Anxiety is common in patients with coronary heart disease (CHD), but studies examining the effect of anxiety on cardiovascular prognosis and the role of potential mediators have yielded inconsistent results.
To evaluate the effect of generalized anxiety disorder (GAD) on subsequent cardiovascular events and the extent to which this association is explained by cardiac disease severity and potential behavioral or biological mediators.
Prospective cohort study (Heart and Soul Study).
Participants were recruited between September 11, 2000, and December 20, 2002, from 12 outpatient clinics in the San Francisco Bay Area and were followed up until March 18, 2009.

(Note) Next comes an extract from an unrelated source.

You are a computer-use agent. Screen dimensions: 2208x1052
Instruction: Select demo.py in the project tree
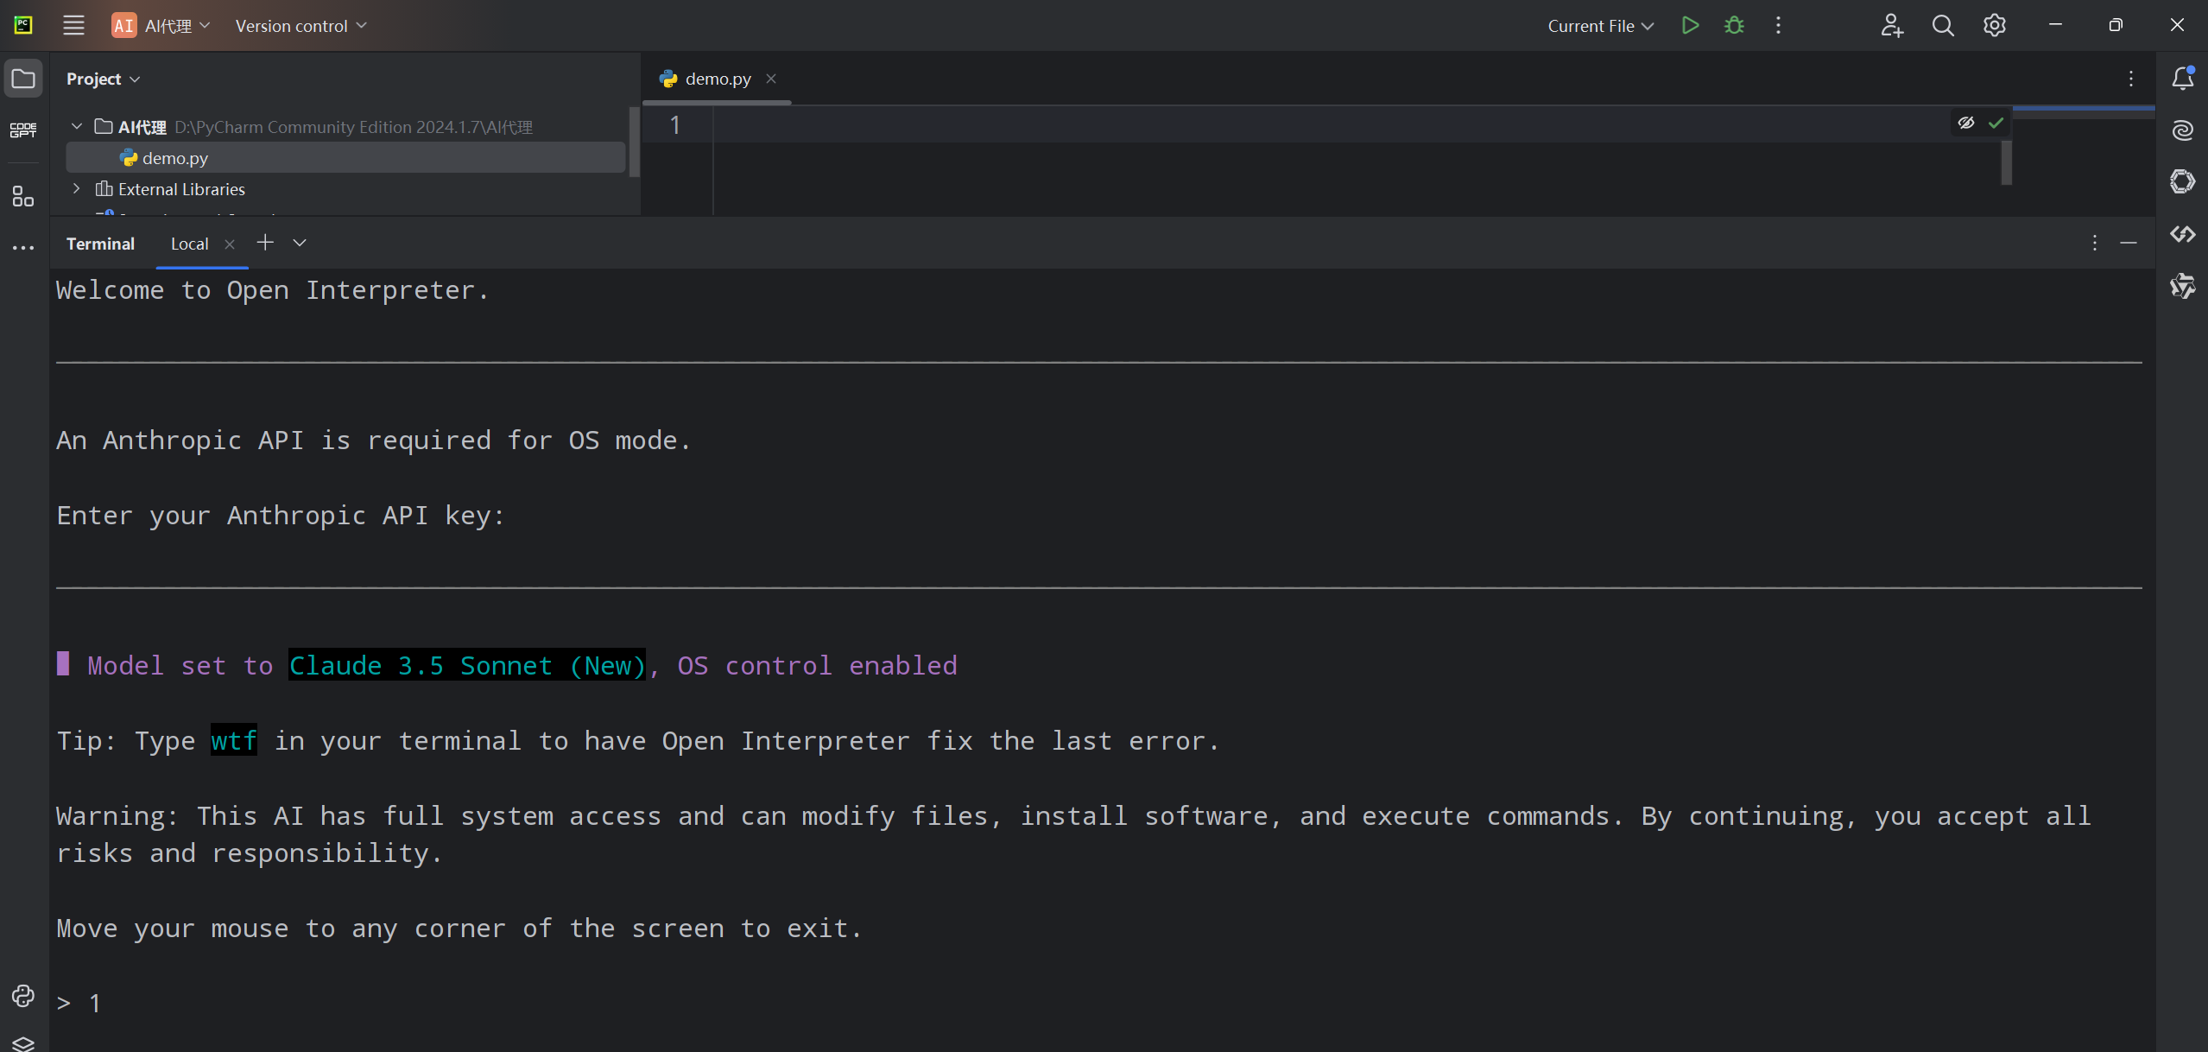click(x=174, y=158)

One thousand fifteen outpatients with stable CHD followed up for a mean (SD) of 5.6 (1.8) years.
Main Outcome Measures
We determined the presence of GAD using the Diagnostic Interview Schedule. Proportional hazards models were used to evaluate the association of GAD with subsequent cardiovascular events and the extent to which this association was explained by potential confounders and mediators.
A total of 371 cardiovascular events occurred during 5711 person-years of follow-up. The age-adjusted annual rate of cardiovascular events was 9.6% in the 106 participants with GAD and 6.6% in the 909 participants without GAD (P = .03). After adjustment for demographic characteristics, comorbid conditions (including major depressive disorder), cardiac disease severity, and medication use, GAD remained associated with a 62% higher rate of cardiovascular events (hazard ratio, 1.62; 95% confidence interval, 1.11-2.37; P = .01). Additional adjustment for a variety of potential behavioral and biological mediators had little effect on this association (hazard ratio, 1.74; 95% confidence interval, 1.13-2.67; P = .01).
In outpatients with CHD, a robust association between GAD and cardiovascular events was found that could not be explained by disease severity, health behaviors, or biological mediators. How GAD leads to poor cardiovascular outcomes deserves further study.